Key Experimental Results¶
Main Results (Gesture Classification Accuracy)¶
| Method | LP In-Dist. | LP Unseen | ZS In-Dist. | ZS Unseen |
|---|---|---|---|---|
| emg2pose (baseline) | 0.647 | 0.312 | - | - |
| EMG-MAE | ~0.55 | ~0.30 | - | - |
| PoseT (supervised) | ~0.60 | ~0.35 | - | - |
| CPEP | 0.782 | 0.536 | 0.757 | 0.481 |
| Pose-MAE (upper bound) | ~0.85 | ~0.65 | - | - |
Ablation Study¶
| Configuration | LP In-Dist. | ZS In-Dist. | LP Unseen | ZS Unseen |
|---|---|---|---|---|
| EMG encoder Frozen | 0.372 | 0.344 | 0.326 | 0.298 |
| EMG encoder RandInit | 0.748 | 0.701 | 0.479 | 0.454 |
| AvgPool | 0.761 | 0.711 | 0.518 | 0.454 |
| CPEP (full) | 0.782 | 0.757 | 0.536 | 0.481 |
Key Findings¶
- MAE pre-training initialization is critical: random initialization leads to slower convergence and lower accuracy, and jointly training both encoders fails to converge.
- [CLS] token outperforms AvgPool, indicating that global context is more effective for gesture recognition.
- Freezing the EMG encoder yields drastically worse performance (0.372 vs. 0.782), confirming that fine-tuning the EMG encoder is necessary.
- Longer EMG patches degrade performance, underscoring the need for fine-grained temporal modeling.
Highlights & Insights¶
- First zero-shot gesture recognition framework for EMG: The zero-shot results surpass the baseline's linear probing performance (0.481 vs. 0.312 on unseen gestures), demonstrating that contrastive pre-training yields representations with genuine generalization capability.
- The strong-modality-anchors-weak-modality paradigm is transferable to analogous settings such as IMU–video alignment and EEG–behavior alignment.
Limitations & Future Work¶
- Validation is limited to a single dataset (emg2pose); generalizability to other EMG acquisition devices and protocols remains untested.
- The gesture vocabulary is small (4+4 classes), whereas practical applications require recognition of dozens to hundreds of gestures.

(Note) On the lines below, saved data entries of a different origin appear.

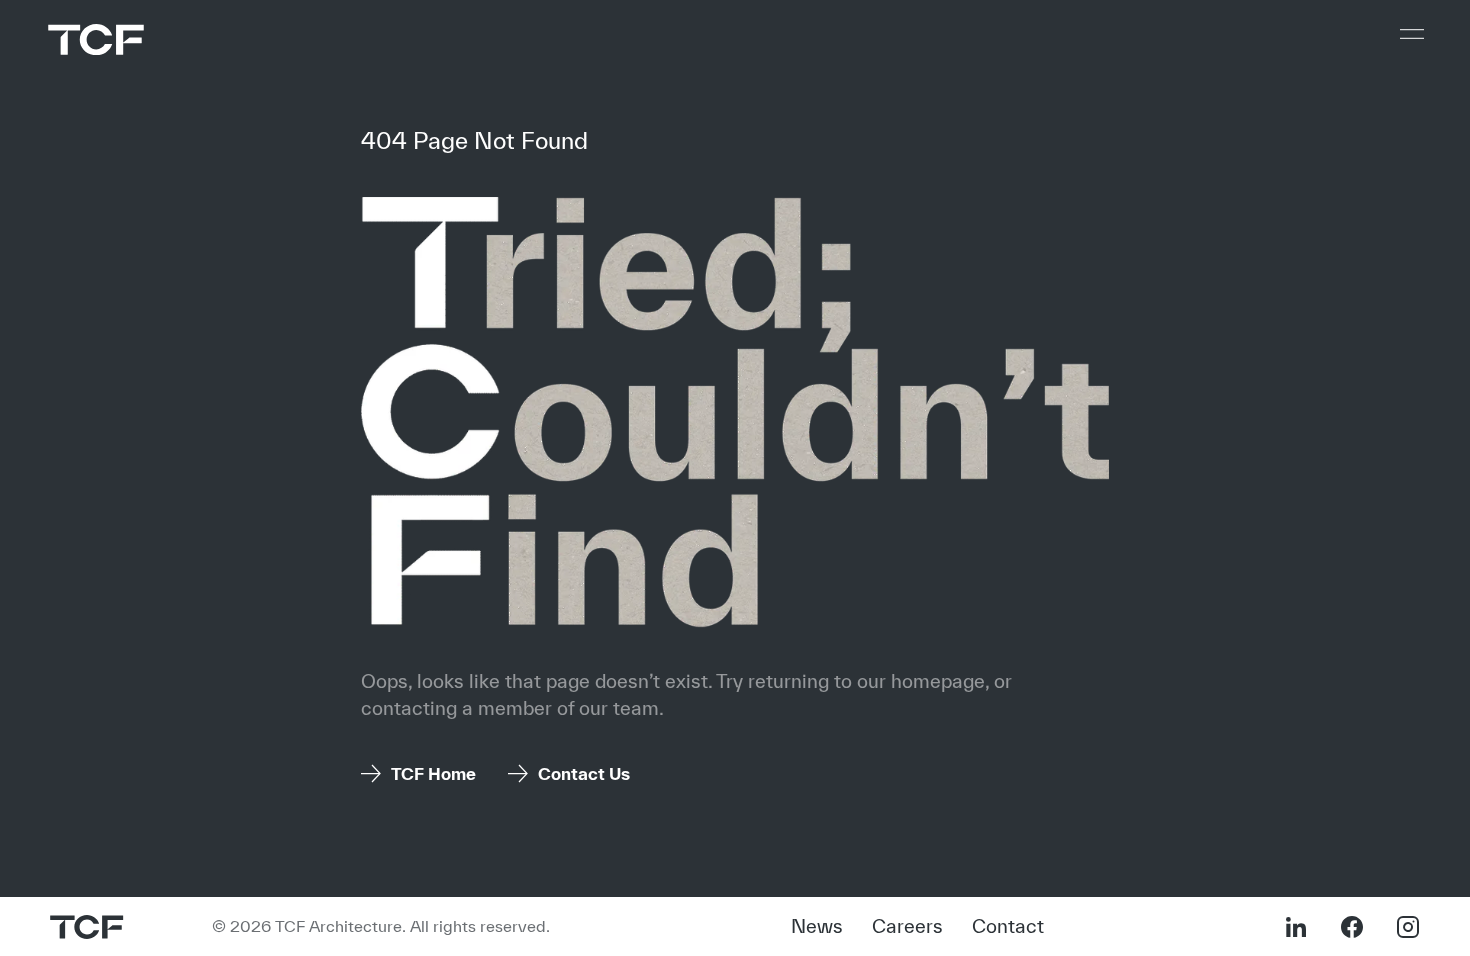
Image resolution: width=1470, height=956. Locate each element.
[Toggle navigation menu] (1412, 34)
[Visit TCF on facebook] (1352, 927)
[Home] (96, 39)
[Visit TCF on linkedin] (1296, 927)
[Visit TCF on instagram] (1408, 927)
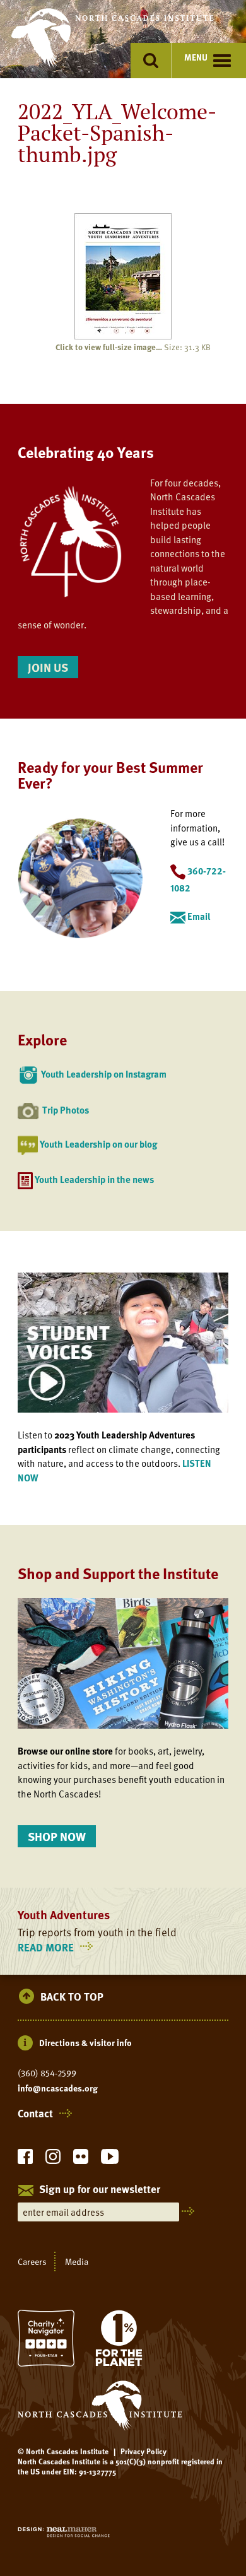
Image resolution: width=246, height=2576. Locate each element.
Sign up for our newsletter (99, 2190)
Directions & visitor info (85, 2042)
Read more (57, 1947)
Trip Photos (65, 1110)
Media (76, 2261)
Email (198, 916)
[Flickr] (80, 2160)
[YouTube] (110, 2160)
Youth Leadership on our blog (98, 1144)
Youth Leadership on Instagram (104, 1074)
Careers (32, 2261)
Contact (35, 2113)
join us (48, 667)
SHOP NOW (57, 1836)
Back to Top (71, 1997)
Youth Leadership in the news (94, 1179)
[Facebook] (25, 2160)
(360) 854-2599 (47, 2073)
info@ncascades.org (58, 2088)
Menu (196, 57)
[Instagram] (53, 2160)
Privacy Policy (143, 2451)
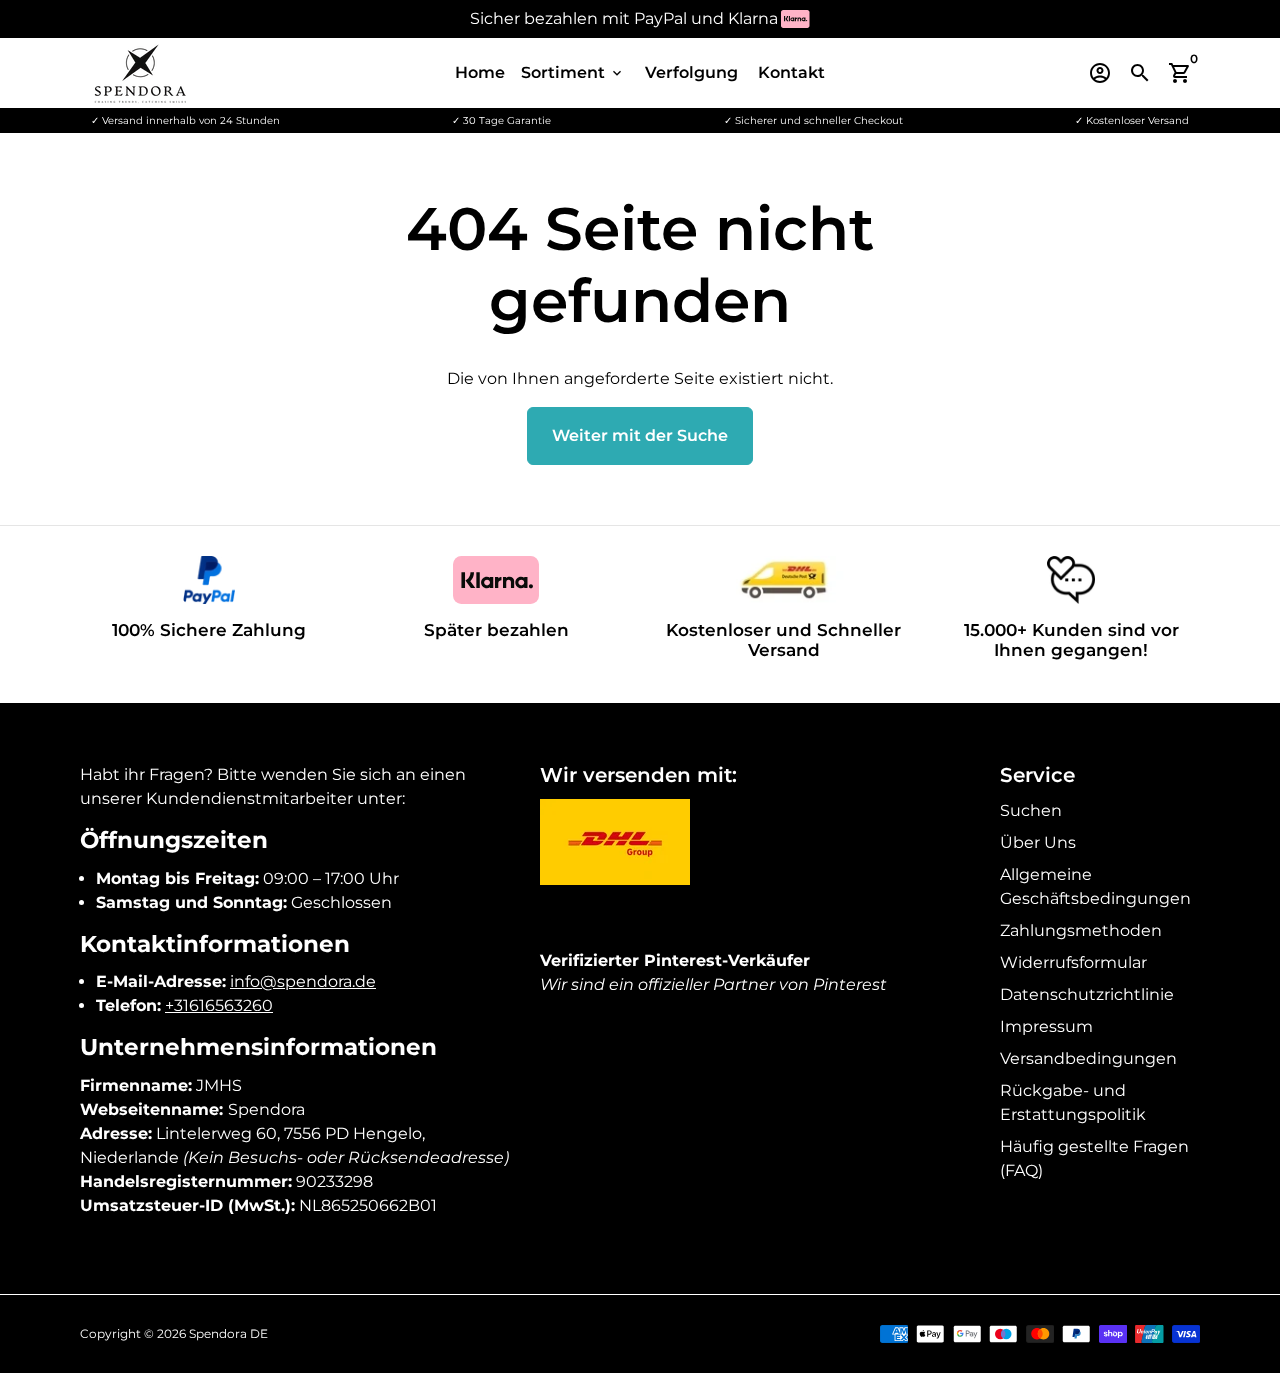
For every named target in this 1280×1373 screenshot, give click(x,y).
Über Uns (1038, 842)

- No comparison is made against advanced contrastive learning methods such as SigLIP or CLAP.
- As a workshop paper, the experimental scale is limited and statistical significance is not reported.
- Online adaptation and few-shot fine-tuning scenarios are not explored.
- Robustness to inter-subject EMG signal variability is insufficiently analyzed.
Related Work & Insights¶
- vs. emg2pose: Supervised pose regression offers limited generalization; CPEP's contrastive alignment produces structured embeddings that support zero-shot retrieval.
- vs. CLIP: CPEP adopts the cross-modal contrastive learning paradigm but introduces key adaptations—pre-training encoders to reduce data requirements and freezing the strong modality encoder.
- vs. NeuroPose/Vemg2pose: These baselines also employ Transformer architectures but are trained with supervised regression objectives, yielding embeddings of insufficient quality for retrieval-based classification.
Rating¶
- Novelty: ⭐⭐⭐⭐ First application of CLIP-style contrastive pre-training to EMG–pose alignment for zero-shot gesture recognition.
- Experimental Thoroughness: ⭐⭐⭐ Workshop paper; single dataset; limited gesture vocabulary.
- Writing Quality: ⭐⭐⭐⭐ Problem formulation is clear and method description is concise.
- Value: ⭐⭐⭐⭐ Opens a new direction for zero-shot EMG-based gesture recognition.